Сказать по правде, она плакала не так долго, как ожидала Бекки, которая утешала ее и целовала, — редкий знак симпатии со стороны миссис Бекки. Она обращалась с Эмми, словно с ребенком, даже гладила ее по головке.
— А теперь давай возьмем перо и чернила и напишем ему, чтобы он сию же минуту приезжал, — сказала она.
— Я… я уже написала ему сегодня утром, — ответила Эмми, страшно покраснев.
Бекки взвизгнула от смеха.
— Un biglietto, — запела она, подобно Розине{258}, — eccolo quà![190] — Весь дом зазвенел от ее пронзительного голоса.
На третье утро после этой сценки, хотя погода была дождливая и ветреная, а Эмилия провела ночь почти без сна, прислушиваясь к завыванию бури и с жалостью думая обо всех путешествующих на суше и на море, она все же встала рано и пожелала пройтись с Джорджи на набережную. Здесь она стала прогуливаться взад и вперед; дождь бил ей в лицо, а она все смотрела на запад — за темную полосу моря, поверх тяжелых валов, с шумом и пеной ударявшихся о берег. Мать и сын почти все время молчали; лишь изредка мальчик обращался к своей робкой спутнице с несколькими словами, ласковыми и покровительственными.
— Я надеюсь, что он не пустился в море в такую погоду, — промолвила Эмми.
— А я ставлю десять против одного, что пустился, — ответил мальчик. — Смотри, мама, дым от парохода! — И действительно, вдали показался дымок.
Но ведь его могло и не быть на пароходе… он мог не получить письма… он мог не захотеть… Опасения одно за другим ударялись о ее сердечко, как волны о камни набережной.

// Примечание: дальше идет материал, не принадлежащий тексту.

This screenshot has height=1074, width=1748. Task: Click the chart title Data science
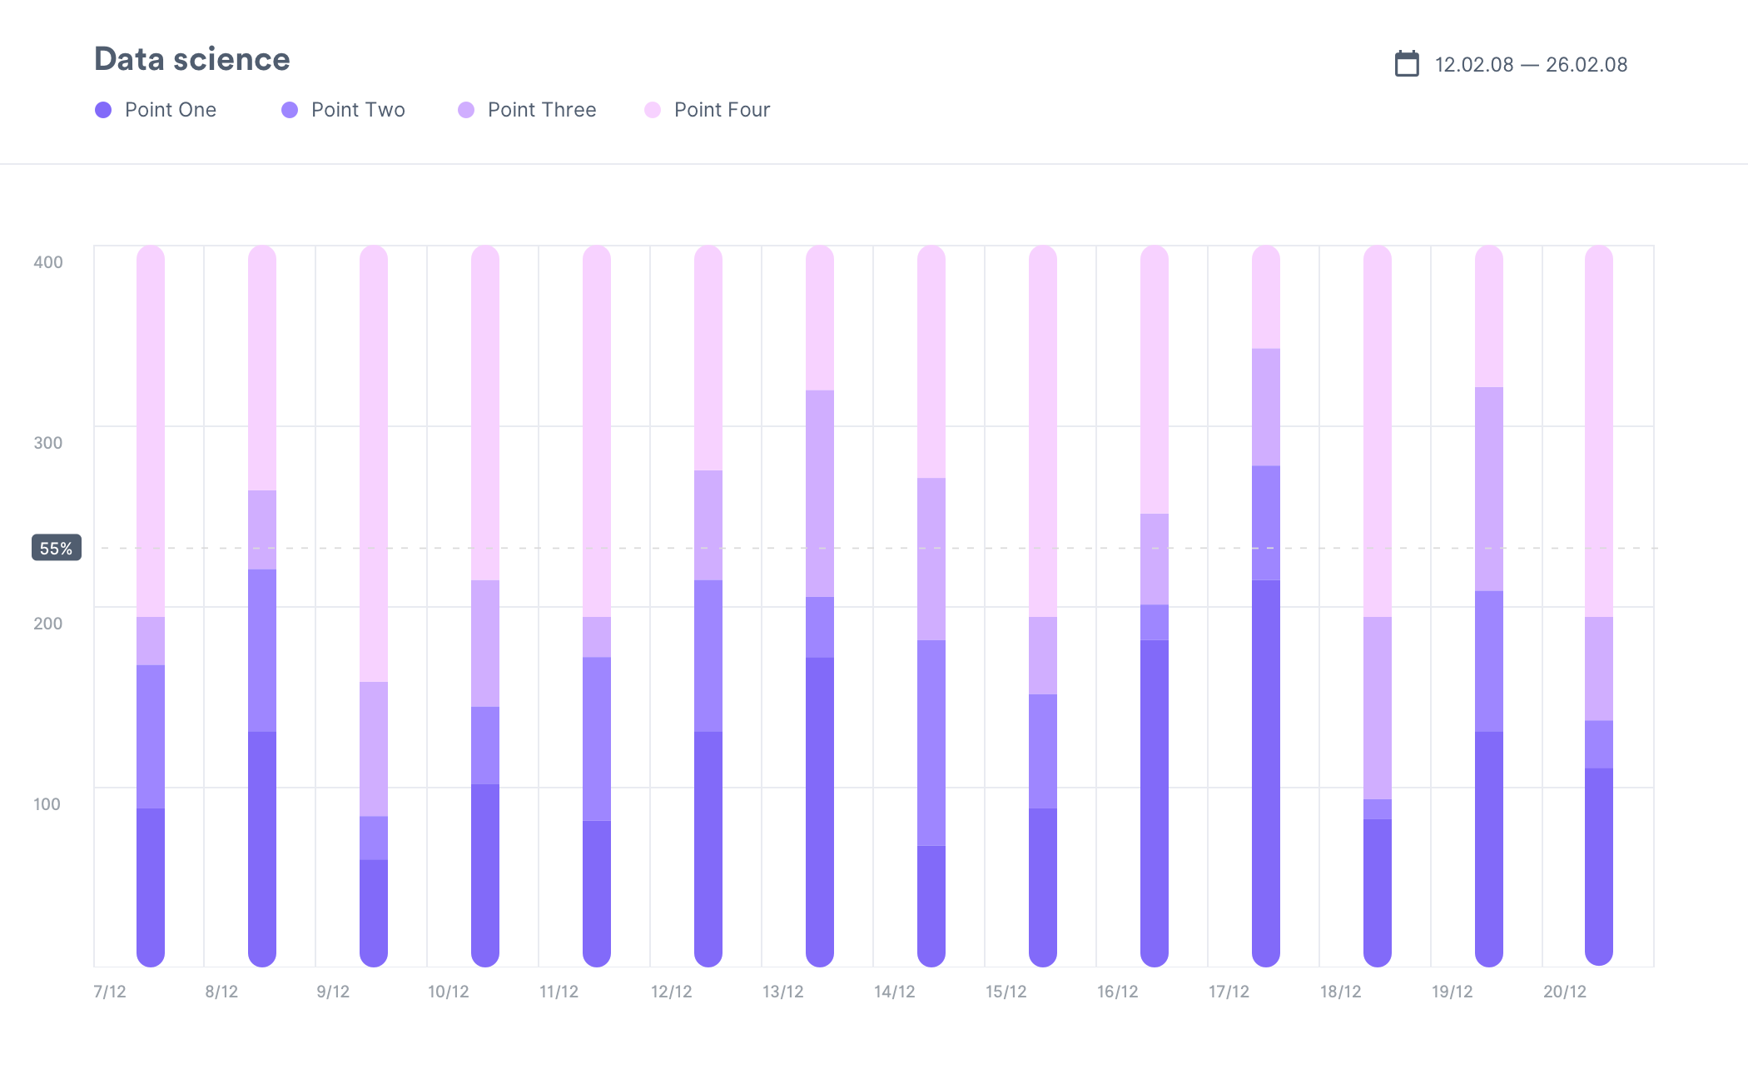(191, 59)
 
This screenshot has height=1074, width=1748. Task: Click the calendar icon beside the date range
(1407, 64)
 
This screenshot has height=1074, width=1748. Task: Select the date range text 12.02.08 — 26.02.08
(1531, 65)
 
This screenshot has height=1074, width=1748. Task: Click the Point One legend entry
(156, 110)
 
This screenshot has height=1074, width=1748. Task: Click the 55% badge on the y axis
(57, 548)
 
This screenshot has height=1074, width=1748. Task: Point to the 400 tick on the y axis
(48, 262)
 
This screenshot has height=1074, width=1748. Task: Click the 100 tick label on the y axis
(47, 804)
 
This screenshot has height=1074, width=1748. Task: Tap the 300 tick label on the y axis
(48, 443)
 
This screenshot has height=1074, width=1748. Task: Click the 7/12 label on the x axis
(110, 992)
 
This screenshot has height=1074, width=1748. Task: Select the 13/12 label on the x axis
(783, 992)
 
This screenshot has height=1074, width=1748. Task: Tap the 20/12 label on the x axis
(1565, 992)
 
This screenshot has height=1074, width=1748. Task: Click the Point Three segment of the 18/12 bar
(1378, 708)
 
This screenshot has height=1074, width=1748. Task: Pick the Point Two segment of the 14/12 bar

Вслед за дымом показалось судно. У Джорджи была подзорная труба, он ловко навел ее на цель и, по мере того как пароход подходил все ближе и ближе, то ныряя, то поднимаясь над водой, отпускал подобающие случаю замечания, достойные заправского моряка. На мачте пристани взвился и затрепетал сигнальный вымпел: «Приближается английский корабль». Точно так же, надо полагать, трепетало и сердце миссис Эмилии.
Она посмотрела в трубу через плечо Джорджи, но ничего не увидела, — только какое-то черное пятно прыгало у нее перед глазами.
Джордж опять взял у нее трубу и направил на пароход.
— Как он зарывается носом! — сказал он. — Вон волна перехлестнула через борт. На палубе только двое, кроме рулевого. Один лежит, а другой… другой в плаще… Ура! Это Доб, честное слово! — Он захлопнул подзорную трубку и бурно обнял мать. Что касается этой леди, то о ней мы скажем словами излюбленного поэта: δακρυόεν γελάσασα.[191]{259} Она не сомневалась, что это Уильям. Это не мог быть никто иной. Когда она выражала надежду, что он не поедет, это было чистым лицемерием. Конечно, он должен был приехать, — что же ему еще оставалось? Она знала, что он приедет!